Good typeface for a point-of-sale receipt printer?
July 21, 2009 10:32 AM   Subscribe

Does anyone have suggestions for a good typeface for a point-of-sale receipt printer? I have a project to design messages printed on the bottom of a cash register receipt. These are B&W thermal printers, about 200-250 DPI. The text is 6-12 points. We're going primarily for readability and cleanliness and we're happy to pay for quality. Before we go with what we already have (Verdana, Arial, etc.), we'd love suggestions for what might be better.
posted by herzigma to Media & Arts (5 answers total) 1 user marked this as a favorite
 
1) Minuscule.

2) Celeste Small Text
posted by Optimus Chyme at 10:47 AM on July 21, 2009


Bell Gothic was designed as a typeface for phone books, which have tiny type, crappy paper, and low-tech printing equipment. Seems like those are the same problems you run into with a cash register receipt.
posted by letourneau at 11:13 AM on July 21, 2009


Are you sure the printers can even use arbitrary fonts? Many serial-based receipt printers just take text data and can only use a very limited selection of built-in fonts. The ones I've worked on had proprietary command sets to change between the built-in fonts and sizes, do centering, etc., very much like old mainframe line printers. I would look into this if you haven't already, to make sure you're not designing something that's impossible to implement.
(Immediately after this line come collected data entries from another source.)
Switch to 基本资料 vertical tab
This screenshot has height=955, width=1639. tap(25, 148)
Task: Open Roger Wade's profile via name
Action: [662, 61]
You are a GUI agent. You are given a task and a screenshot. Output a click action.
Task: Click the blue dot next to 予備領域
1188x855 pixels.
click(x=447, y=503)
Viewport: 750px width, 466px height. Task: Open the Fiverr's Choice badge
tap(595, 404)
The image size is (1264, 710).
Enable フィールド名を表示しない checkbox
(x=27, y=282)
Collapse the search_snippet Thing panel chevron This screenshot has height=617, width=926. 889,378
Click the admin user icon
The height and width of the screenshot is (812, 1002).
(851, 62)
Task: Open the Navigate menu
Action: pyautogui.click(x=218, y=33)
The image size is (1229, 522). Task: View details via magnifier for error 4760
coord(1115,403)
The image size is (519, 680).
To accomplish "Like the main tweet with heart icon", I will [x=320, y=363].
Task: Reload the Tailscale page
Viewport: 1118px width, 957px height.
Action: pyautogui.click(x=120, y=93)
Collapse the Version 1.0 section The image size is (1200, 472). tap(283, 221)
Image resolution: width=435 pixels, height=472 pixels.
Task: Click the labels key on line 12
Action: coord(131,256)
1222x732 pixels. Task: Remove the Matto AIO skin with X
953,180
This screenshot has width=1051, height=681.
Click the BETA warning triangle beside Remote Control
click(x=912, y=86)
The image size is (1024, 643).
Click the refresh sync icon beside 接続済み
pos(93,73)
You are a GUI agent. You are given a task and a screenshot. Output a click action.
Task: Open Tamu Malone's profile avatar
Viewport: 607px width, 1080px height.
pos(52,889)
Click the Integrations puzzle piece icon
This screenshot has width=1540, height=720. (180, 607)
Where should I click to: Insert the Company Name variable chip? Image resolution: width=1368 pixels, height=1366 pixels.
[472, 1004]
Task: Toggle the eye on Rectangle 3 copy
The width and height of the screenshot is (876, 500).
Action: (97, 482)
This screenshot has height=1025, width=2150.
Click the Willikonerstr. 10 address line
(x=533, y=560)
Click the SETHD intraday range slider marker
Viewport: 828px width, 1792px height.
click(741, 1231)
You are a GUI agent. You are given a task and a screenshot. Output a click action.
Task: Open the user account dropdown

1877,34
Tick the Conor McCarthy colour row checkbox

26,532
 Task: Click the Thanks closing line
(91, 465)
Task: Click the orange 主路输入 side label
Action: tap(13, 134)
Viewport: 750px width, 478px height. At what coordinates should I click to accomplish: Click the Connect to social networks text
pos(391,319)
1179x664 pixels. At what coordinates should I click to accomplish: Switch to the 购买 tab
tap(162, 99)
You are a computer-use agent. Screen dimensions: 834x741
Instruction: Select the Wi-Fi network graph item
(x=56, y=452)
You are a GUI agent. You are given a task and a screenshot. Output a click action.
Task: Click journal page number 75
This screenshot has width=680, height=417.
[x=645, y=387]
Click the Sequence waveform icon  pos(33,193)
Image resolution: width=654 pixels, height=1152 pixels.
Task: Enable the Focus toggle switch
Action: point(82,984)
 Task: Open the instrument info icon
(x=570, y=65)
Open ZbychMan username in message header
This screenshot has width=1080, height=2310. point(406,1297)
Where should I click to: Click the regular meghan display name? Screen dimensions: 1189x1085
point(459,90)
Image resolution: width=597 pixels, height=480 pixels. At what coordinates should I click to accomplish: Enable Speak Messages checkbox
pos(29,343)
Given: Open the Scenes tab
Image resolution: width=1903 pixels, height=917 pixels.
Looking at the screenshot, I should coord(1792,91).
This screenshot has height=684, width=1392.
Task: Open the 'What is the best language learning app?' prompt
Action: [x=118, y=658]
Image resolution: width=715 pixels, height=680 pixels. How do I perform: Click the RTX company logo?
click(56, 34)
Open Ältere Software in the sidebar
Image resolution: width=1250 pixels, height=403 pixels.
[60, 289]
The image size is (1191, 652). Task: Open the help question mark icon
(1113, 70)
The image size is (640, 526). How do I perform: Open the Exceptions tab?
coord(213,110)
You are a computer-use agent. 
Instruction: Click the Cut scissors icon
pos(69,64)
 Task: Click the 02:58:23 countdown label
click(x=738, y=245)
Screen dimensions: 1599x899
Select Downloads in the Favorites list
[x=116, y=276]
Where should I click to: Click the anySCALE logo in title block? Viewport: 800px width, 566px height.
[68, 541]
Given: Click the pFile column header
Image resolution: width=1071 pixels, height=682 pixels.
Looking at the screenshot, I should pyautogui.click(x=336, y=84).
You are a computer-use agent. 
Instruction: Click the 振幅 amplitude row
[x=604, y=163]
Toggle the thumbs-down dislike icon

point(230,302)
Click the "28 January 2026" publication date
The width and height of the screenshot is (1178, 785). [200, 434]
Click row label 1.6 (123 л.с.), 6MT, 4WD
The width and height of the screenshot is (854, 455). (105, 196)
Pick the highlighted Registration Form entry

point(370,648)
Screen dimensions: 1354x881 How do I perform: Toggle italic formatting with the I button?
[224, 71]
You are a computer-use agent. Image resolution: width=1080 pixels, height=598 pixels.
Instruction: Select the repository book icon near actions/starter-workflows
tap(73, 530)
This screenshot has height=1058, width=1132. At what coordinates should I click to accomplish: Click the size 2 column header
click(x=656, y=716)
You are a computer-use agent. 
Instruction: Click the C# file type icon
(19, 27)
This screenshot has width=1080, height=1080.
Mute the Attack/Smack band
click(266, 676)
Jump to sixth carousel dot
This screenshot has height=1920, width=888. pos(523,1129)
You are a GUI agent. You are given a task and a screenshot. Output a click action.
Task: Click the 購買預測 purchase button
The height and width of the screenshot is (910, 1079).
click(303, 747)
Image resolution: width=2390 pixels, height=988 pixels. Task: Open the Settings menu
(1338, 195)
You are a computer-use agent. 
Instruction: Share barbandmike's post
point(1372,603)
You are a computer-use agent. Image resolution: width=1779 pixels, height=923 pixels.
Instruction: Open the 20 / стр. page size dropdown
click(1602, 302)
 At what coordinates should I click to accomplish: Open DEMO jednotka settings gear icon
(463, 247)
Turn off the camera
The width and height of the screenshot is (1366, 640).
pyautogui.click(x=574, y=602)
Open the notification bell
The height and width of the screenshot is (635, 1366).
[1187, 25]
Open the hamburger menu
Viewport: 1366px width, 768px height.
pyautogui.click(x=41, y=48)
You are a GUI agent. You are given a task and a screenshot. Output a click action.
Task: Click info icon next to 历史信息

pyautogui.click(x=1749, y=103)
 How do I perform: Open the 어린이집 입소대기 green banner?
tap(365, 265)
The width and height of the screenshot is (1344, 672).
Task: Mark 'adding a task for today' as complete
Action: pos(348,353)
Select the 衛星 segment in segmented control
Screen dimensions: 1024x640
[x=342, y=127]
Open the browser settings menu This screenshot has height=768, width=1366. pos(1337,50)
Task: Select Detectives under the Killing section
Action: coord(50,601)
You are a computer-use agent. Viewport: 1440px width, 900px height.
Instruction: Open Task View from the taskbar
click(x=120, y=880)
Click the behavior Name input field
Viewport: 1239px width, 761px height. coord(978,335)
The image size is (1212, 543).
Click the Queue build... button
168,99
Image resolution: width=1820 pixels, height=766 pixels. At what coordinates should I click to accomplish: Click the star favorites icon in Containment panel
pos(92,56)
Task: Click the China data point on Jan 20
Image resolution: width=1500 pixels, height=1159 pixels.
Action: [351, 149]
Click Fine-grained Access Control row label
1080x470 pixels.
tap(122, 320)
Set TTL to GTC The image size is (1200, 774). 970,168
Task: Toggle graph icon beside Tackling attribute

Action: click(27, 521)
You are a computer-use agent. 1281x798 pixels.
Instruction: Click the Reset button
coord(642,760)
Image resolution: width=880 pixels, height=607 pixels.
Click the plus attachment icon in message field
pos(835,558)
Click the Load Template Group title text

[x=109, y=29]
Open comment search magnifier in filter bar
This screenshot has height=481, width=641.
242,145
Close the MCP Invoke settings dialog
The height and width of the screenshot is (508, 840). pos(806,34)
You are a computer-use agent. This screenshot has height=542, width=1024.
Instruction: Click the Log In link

Assuming you can choose anything you want, put me down as a vote for Bell Gothic; I like the cleanliness. Minuscule has faces defined down to 2 points though, so if you need some serious fine print (and your printer has sufficient resolution!) it might be the better choice.
posted by Kadin2048 at 11:47 AM on July 21, 2009


Hoefler & Frere-Jones has an Agate & Micro classification. "These are fonts that flourish at sizes smaller than text. ('Newspaper agate' is type that runs at fourteen lines to the inch, usually about five point.)"
posted by Dean King at 1:54 PM on July 21, 2009


Response by poster: Thanks, everyone, for the suggestions!

To answer Kadin2048: we're essentially generating 450 pixel-wide images to be delivered to the individual printers (not old serial ones). So all the text will be laid out and then rendered into a BMP file to be transmitted to the client.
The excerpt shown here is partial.